Bekkhan Ozdoev Бекхан Оздоев

Personal information
- Full name: Bekkhan Abdurakhmanovich Ozdoev
- Born: 15 May 1993 (age 33) Ingushetia, Russia
- Height: 1.8 m (5 ft 11 in)
- Weight: 87 kg (192 lb)

Sport
- Country: Russia
- Sport: Wrestling
- Event: Greco-Roman
- Coached by: S. Novakovsky, Y. Yusofov, Y, P. Voronin

Medal record
Men's Greco-Roman wrestling
Representing Russia
European Championships
| Silver medal – second place | 2018 Kaspiysk | 87 kg |
Russian Championships
| Gold medal – first place | 2018 Odintsovo | 87 kg |
| Bronze medal – third place | 2015 Saint Petersburg | 85 kg |
| Gold medal – first place | 2014 Ramenskoye | 80 kg |
Ivan Poddubny Memorial
| Gold medal – first place | 2018 Krasnodar | 87 kg |
Golden Grand Prix Ivan Poddubny
| Gold medal – first place | 2018 Krasnodar | 87 kg |
| Silver medal – second place | 2016 Tyumen | 85 kg |
| Gold medal – first place | 2014 Tyumen | 80 kg |

= Bekkhan Ozdoev =

Russian Greco-Roman wrestler (born 1993)

Bekkhan Abdurakhmanovich Ozdoev (Бекхан Абдрахманович Оздоев; born 15 May 1993 in Ingushetia) is a Russian Greco-Roman wrestler of Ingush descent who wrestles in the 87 kg weight category.

==Early life==

Ozdoev began wrestling for its courage, beauty and unexpected impressiveness.

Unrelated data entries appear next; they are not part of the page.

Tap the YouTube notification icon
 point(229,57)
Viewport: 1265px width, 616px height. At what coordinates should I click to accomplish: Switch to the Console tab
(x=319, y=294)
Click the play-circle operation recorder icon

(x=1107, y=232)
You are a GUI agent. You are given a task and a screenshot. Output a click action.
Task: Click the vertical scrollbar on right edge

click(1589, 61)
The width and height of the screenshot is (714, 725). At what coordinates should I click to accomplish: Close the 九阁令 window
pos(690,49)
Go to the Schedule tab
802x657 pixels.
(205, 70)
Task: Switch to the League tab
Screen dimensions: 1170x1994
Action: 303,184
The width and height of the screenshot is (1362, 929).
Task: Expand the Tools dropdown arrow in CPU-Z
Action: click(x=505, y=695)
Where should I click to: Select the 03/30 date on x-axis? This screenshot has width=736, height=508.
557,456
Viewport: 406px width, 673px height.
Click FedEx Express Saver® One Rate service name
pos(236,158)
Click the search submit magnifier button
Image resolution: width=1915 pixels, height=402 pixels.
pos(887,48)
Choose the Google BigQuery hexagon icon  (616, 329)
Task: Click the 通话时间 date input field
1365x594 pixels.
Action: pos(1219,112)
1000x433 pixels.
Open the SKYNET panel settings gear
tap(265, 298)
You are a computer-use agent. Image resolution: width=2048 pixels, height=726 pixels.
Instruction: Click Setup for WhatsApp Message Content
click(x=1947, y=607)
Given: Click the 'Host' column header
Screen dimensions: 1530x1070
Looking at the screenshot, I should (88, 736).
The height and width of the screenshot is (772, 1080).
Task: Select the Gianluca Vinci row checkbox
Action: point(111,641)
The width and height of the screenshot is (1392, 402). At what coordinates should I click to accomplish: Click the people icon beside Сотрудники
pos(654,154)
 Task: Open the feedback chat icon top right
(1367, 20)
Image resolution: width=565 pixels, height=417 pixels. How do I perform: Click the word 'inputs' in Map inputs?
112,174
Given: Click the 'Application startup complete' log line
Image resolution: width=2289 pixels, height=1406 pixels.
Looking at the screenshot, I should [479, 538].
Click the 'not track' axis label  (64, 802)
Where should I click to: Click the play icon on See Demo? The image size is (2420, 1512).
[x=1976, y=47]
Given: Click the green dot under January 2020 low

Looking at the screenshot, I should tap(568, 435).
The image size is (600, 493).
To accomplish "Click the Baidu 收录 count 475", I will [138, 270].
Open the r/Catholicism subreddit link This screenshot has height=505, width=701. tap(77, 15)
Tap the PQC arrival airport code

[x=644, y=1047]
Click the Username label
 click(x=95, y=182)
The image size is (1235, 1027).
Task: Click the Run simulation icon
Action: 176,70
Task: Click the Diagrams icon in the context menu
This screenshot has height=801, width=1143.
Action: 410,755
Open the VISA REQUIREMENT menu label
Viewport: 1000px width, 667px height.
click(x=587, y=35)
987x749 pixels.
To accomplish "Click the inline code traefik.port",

He decided to start training in Greco-Roman wrestling as his elder brother Khamzat and his neighbors were also engaged in the sport. Ozdoev began wrestling under Askhab Belkharoev in the small village of Galashki, Ingushetia. After several years, Ozdoev decided to move to Rostov-on-Don to continue with education and to train wrestling, becoming there a successful wrestler at cadet and junior level.

==2018: European silver medalist, Russian champion==
Ozdoev competed at the 2018 European Wrestling Championships in Kaspiysk, Dagestan. Ozdoev faced Matuzevičius of Lithuania in the Round of 32, and won by 11-2 technical fall, then faced former two-time European Championships bronze medalist Artur Shahinyan of Armenia, Ozdoev beat Shahinyan by 9–1, resulting in another technical fall. Ozdoev then faced World silver medalist Denis Kudla of Germany and won by fall. In the semi-finals, Ozdoev beat Islam Abbasov by a 4–3 score. In the final match, Ozdoev faced Georgian wrestler, Robert Kobliashvili, but lost by a score of 3–2, ultimately winning the silver medal.

Ozdoev won gold at the 2018 Russian National Championships, defeating three former-Olympic gold championships in the process. Ozdoev first defeated Aleksey Mishin, an Olympic champion from the 2004 Summer Olympics, then defeated 2012 Olympic champion, Alan Khugayev. In the final match, Ozdoev defeated reigning 2016 Olympic champion Davit Chakvetadze by 10-0 technical fall, thus making Ozdoev a two-time Russian national champion and securing Ozdoev's place to wrestle at the 2018 World Wrestling Championships held in Budapest, Hungary.